So the KEF LSX II says, " can accept and process sources up to 384kHz/24bit when streaming over the network."
It is my understanding that this means:
Internal processing can handle high-resolution music files up 384/24.
However, the interspeaker connection bottlenecks to either 48 or 96khz.
- In a wireless interspeaker setup: The audio is downsampled to 48kHz/24bit PCM.
- In a wired interspeaker setup: The audio is downsampled to 96kHz/24bit PCM.
So, if you stream a 384kHz/24bit track to the system, the primary speaker processes it at its native resolution, the audio sent to the secondary speaker will be downsampled.
So what that is saying is???
If I am playing a vinyl rip that is 196/24 from my computer (let’s say directly connected to my DAC that also supports up to 384/24) that the output is going to downsample to a max of 96/24?
If I understand that correct, what’s even the point – or is it just so they can claim “384/24” and trick people with marketing it that way???
Specs like 24/386 rever to the interface. Don’t mistake this for the actual sample rate used by the dac. If you use Airplay instead of UPnP , the highest rate supported wiil be 48 kHz.
I think everything gets downsampled to the DSP clock and DSP resolution for playback purposes. My guess is that is 96/24. 48/16 or something such is perfectly fine for digitization. No point in storing audio bits that are essentially random noise to begin with, and way below any conceivable noise floor either way. Same goes for keeping ultrasonic frequencies you can’t hear and which are unlikely to be in the recording in the begin with, or to be correct even if they are because the recording engineer can’t hear them either. 96/24 is about 3 times more data than is needed for transparency.

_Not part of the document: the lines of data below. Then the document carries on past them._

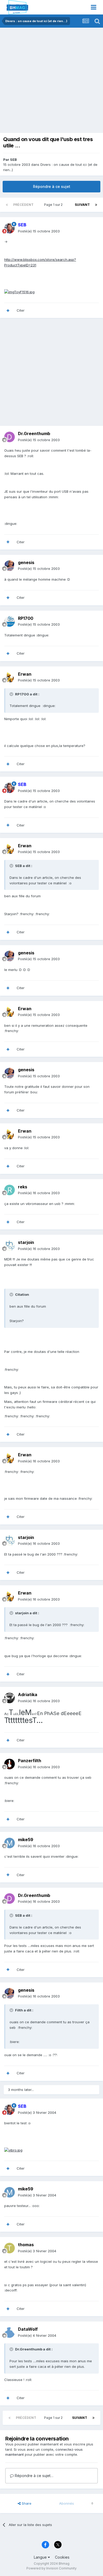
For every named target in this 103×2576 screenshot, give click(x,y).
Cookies (62, 2557)
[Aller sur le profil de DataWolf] (9, 2332)
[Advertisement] (51, 81)
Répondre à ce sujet (51, 186)
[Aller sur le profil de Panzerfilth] (9, 1764)
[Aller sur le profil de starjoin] (9, 1245)
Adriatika (27, 1694)
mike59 (25, 1839)
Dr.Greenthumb (34, 433)
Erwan (24, 674)
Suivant (82, 205)
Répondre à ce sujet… (33, 2475)
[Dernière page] (96, 205)
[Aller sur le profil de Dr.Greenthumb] (9, 437)
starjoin (26, 1242)
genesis (26, 562)
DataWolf (28, 2329)
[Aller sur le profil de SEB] (9, 228)
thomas (26, 2244)
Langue (41, 2557)
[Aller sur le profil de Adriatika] (9, 1698)
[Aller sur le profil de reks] (9, 1190)
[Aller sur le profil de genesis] (9, 565)
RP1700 (25, 618)
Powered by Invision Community (51, 2568)
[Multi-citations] (8, 310)
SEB (13, 159)
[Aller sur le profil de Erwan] (9, 677)
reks (22, 1186)
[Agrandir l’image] (19, 292)
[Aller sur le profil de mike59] (9, 1843)
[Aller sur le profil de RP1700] (9, 621)
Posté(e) (39, 231)
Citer (21, 310)
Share (26, 2503)
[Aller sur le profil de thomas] (9, 2248)
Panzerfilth (29, 1760)
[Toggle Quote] (12, 694)
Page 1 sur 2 (54, 205)
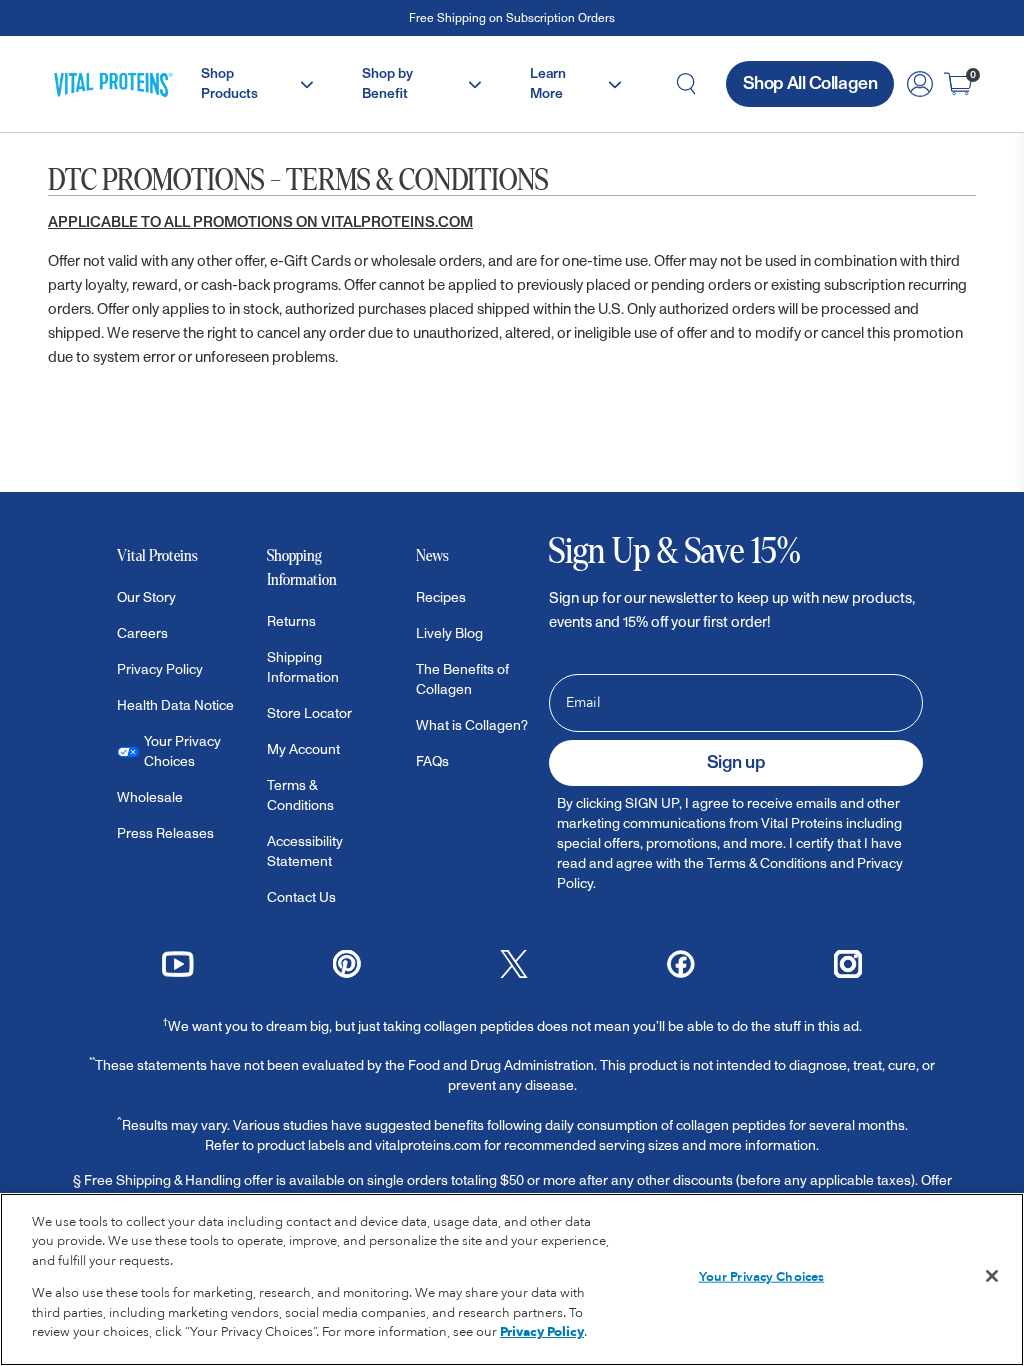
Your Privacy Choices (762, 1277)
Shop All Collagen (810, 83)
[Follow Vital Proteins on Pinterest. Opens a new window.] (347, 961)
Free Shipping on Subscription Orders (512, 18)
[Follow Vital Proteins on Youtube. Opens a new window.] (178, 961)
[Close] (992, 1276)
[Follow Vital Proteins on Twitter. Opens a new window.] (514, 961)
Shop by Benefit (387, 83)
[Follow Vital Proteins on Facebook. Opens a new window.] (681, 961)
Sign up (736, 762)
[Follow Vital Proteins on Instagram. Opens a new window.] (848, 961)
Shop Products (231, 83)
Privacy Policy (542, 1332)
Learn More (548, 83)
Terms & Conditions (767, 863)
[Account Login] (920, 84)
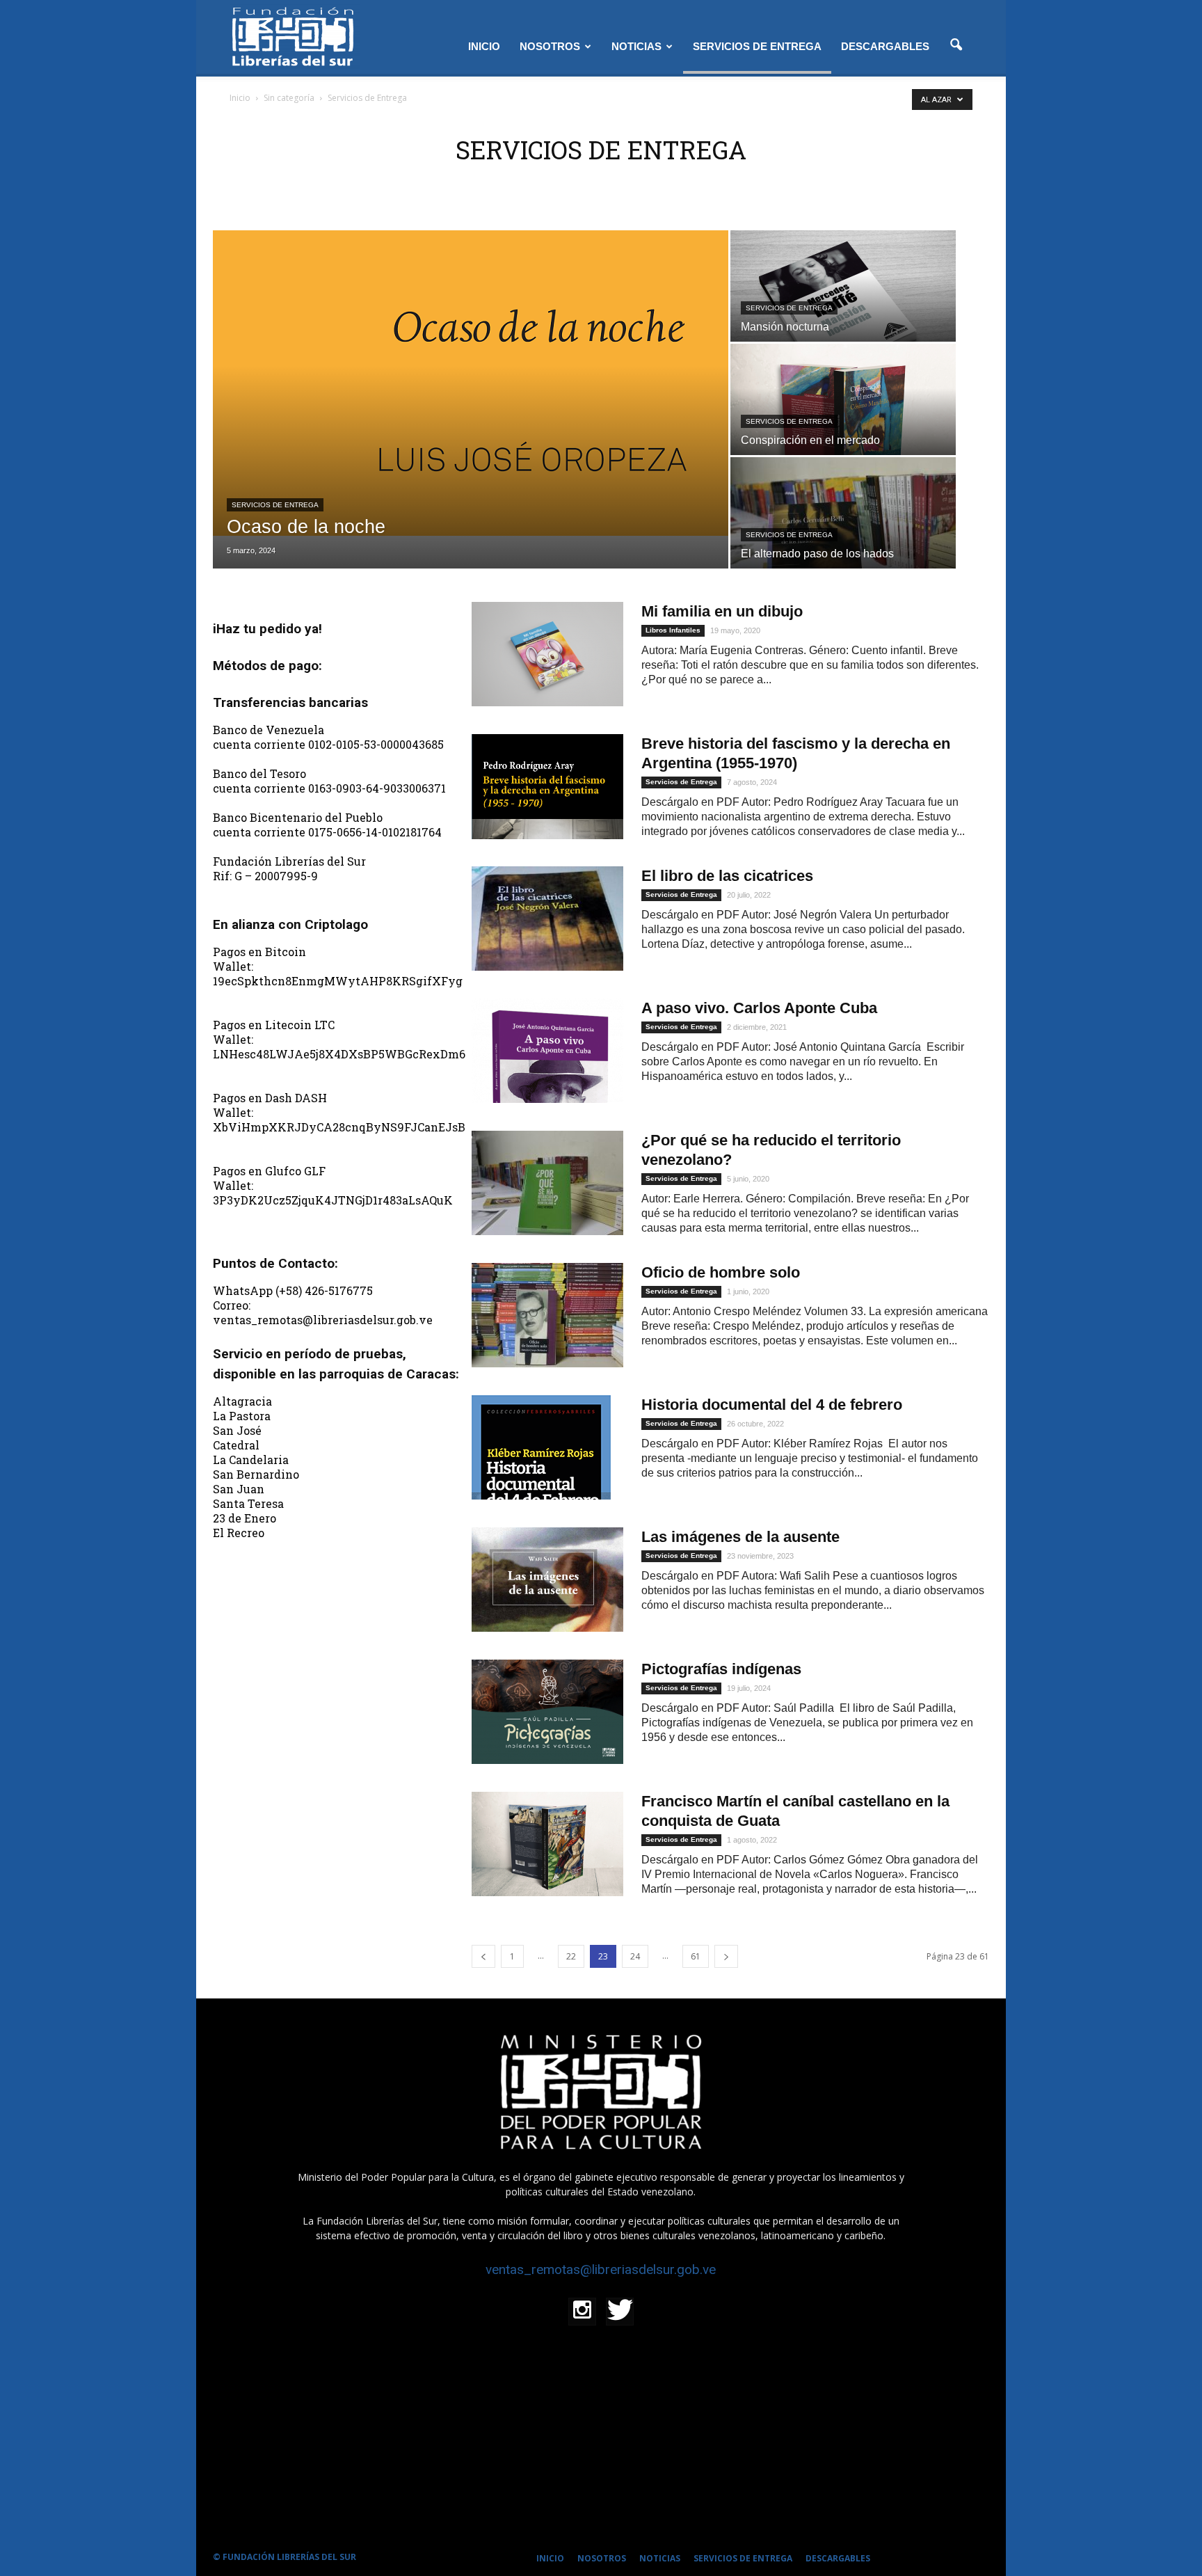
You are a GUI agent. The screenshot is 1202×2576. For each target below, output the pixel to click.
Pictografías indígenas (721, 1669)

As to marketing aspect, yes, I think so. People just buy whatever has the biggest number, I think. There have been no actual sonic improvements to digital audio since the CD, and CD is already somewhat overspecified.
It’s probably just what it supports as input. There’s some merit to that; because it means you won’t do down sampling multiple times, just the one time in the speaker DSP and connection.
“High resolution” is a marketing gimmick. None of this is audible. Like worrying about the precise number of grains of sand on a beach.